Hope springs eternal for electric vehicle manufacturer Rivian Automotive (NASDAQ:RIVN), but as the old saying goes, hope isn’t a viable investment strategy. Even if Rivian Automotive’s management sees the glass as half-full, the confirmed data doesn’t bode well for RIVN stock in 2023.
Speaking of confirmed data, it’s indisputable that Rivian Automotive has been an income-negative business, quarter after quarter.
It’s also known that Rivian’s long-term shareholders have experienced steep losses. In the final analysis, they shouldn’t count on a comeback as Rivian Automotive’s vehicles might be flashy and powerful, but they’re not strong sellers.
Ambitious Goals, but Lackluster Sales
Which do you base your investments on: management’s goals, or actual data? Personally, I choose the established data because sometimes a company falls short of its stated objectives.
This isn’t just a philosophical question, as it applies directly to Rivian Automotive. Apparently, the company’s management likes to propose ambitious EV production goals.
For instance, Rivian Automotive Chief Financial Officer Claire Rauh McDonough reportedly expects the company to produce 400,000 R2 SUVs every year, starting in 2027.
Remember, Rivian Automotive only produced 9,395 vehicles during this year’s first quarter. Yet, despite a 6% workforce reduction, Rivian’s management decided that the company “remains on track” to produce 50,000 vehicles this year.

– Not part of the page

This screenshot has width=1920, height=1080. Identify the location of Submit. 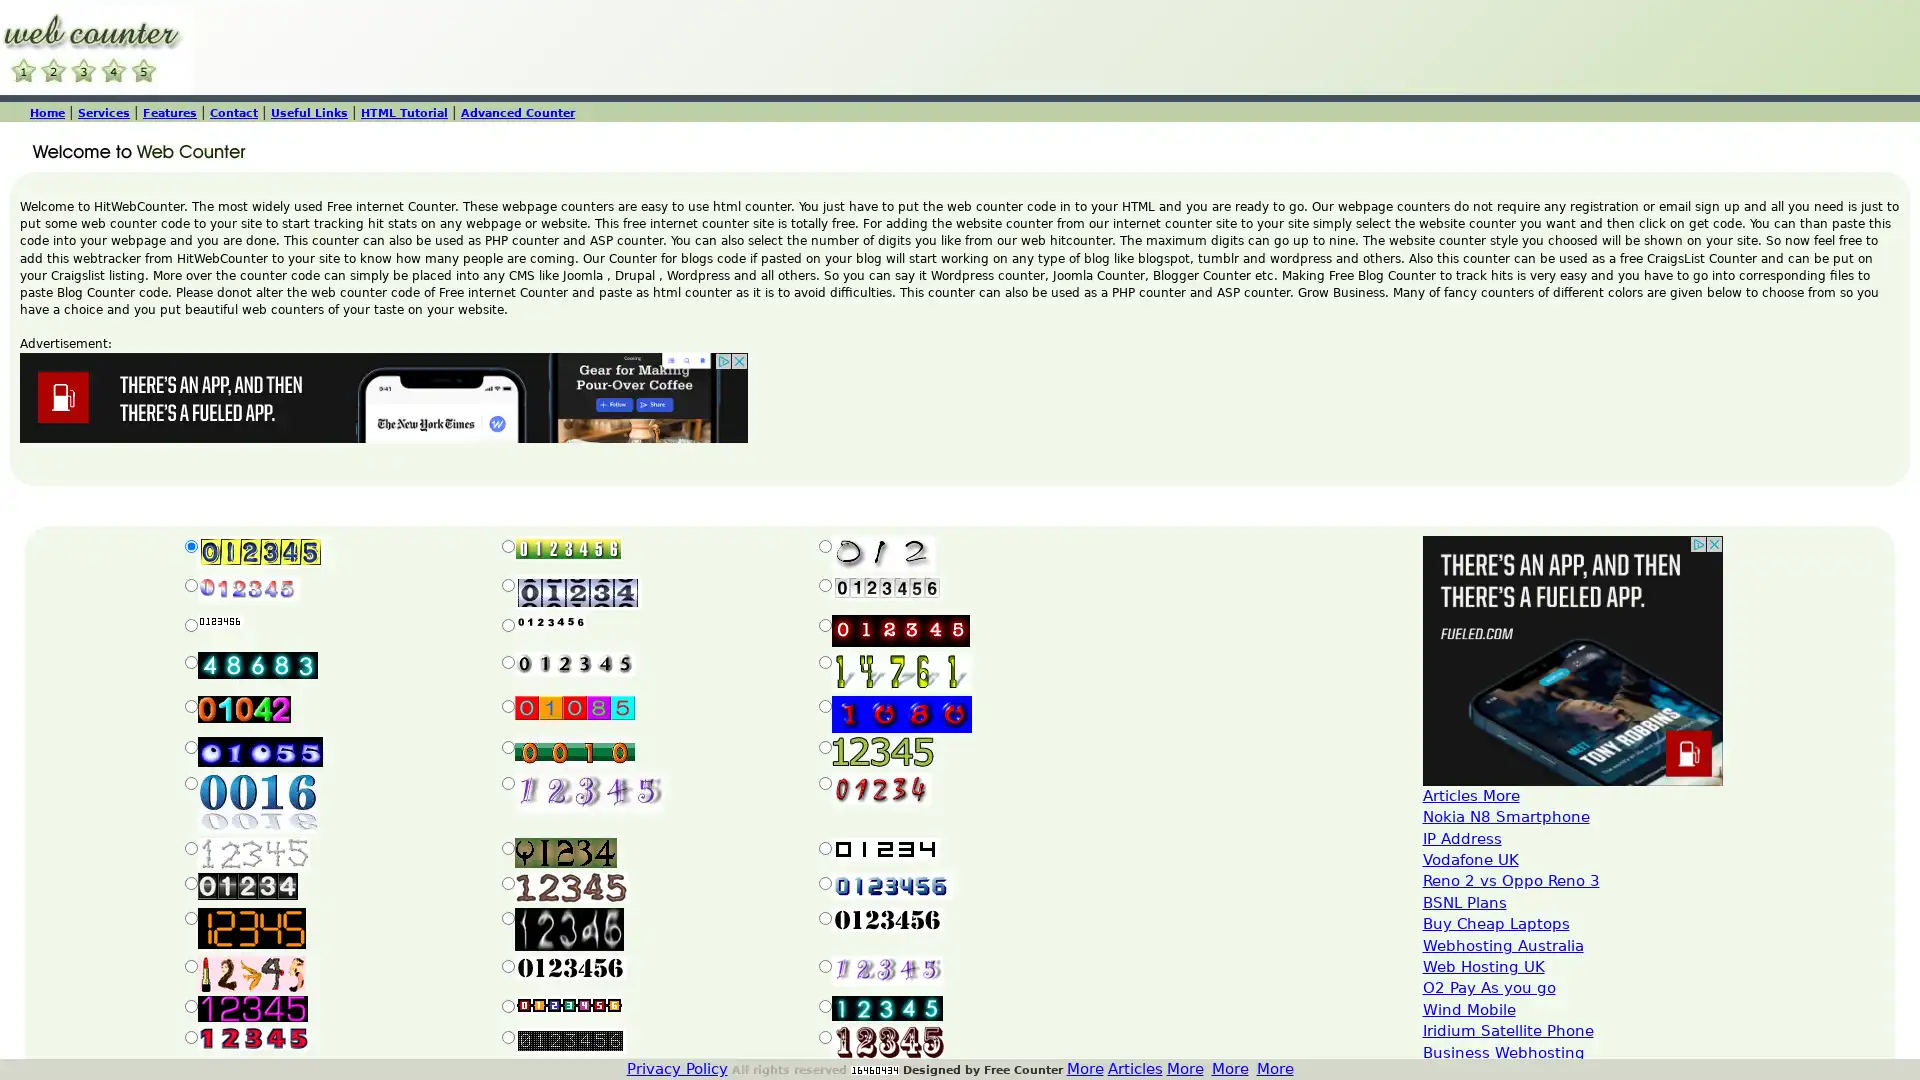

Ultimately, selling vehicles is just as important as producing them, if not more so. On that topic, McDonough has evidently “seen really a stable environment throughout the course of this year from a demand vantage point.”
But again, the management’s optimism isn’t confirmed by the data, as Rivian Automotive only delivered 7,946 vehicles in Q1 of 2023.
A Big Problem for RIVN Stock
Now, we must shift gears to a news item that’s going to bother some Rivian Automotive fans and investors. Presciently, JPMorgan analyst Min Moon predicted Rivian would be kicked off of the Nasdaq 100 index in June. That prediction came to pass.
Rivian Automotive will officially be removed from the Nasdaq 100 index, effective June 20. Most likely, this removal is based on Rivian Automotive’s deteriorating market capitalization. Currently, Rivian’s market cap is around $14 billion.
A $14 billion market cap doesn’t make Rivian Automotive a “micro-cap” startup company. However, it’s indicative of the automaker’s fall from grace. As you may recall, RIVN stock briefly traded above $170 in late 2021.
Back then, financial traders were seemingly eager to bid up the share price of anything and everything related to EVs.
Those heady days are in the rear-view mirror now. Consistently unprofitable “zombie” companies aren’t in favor anymore.
Besides, a prestigious index like the Nasdaq 100 only has room for the biggest and best technology-related companies. Clearly, Rivian Automotive doesn’t make the cut anymore. Probably, it never really did.
Don’t Wait Around for a RIVN Stock Comeback
It’s fine to monitor Rivian Automotive’s progress (or lack thereof) from a safe distance. Maybe, Rivian will meet its EV production goals and impress Wall Street with blockbuster vehicle delivery numbers.
Or, maybe not. Instead of focusing on the high hopes of Rivian Automotive’s management, I recommend sticking to the confirmed facts. With that in mind – and understanding the significance of getting booted from the Nasdaq 100 – investors definitely shouldn’t count on a comeback with RIVN stock.
On the date of publication, David Moadel did not have (either directly or indirectly) any positions in the securities mentioned in this article. The opinions expressed in this article are those of the writer, subject to the InvestorPlace.com Publishing Guidelines.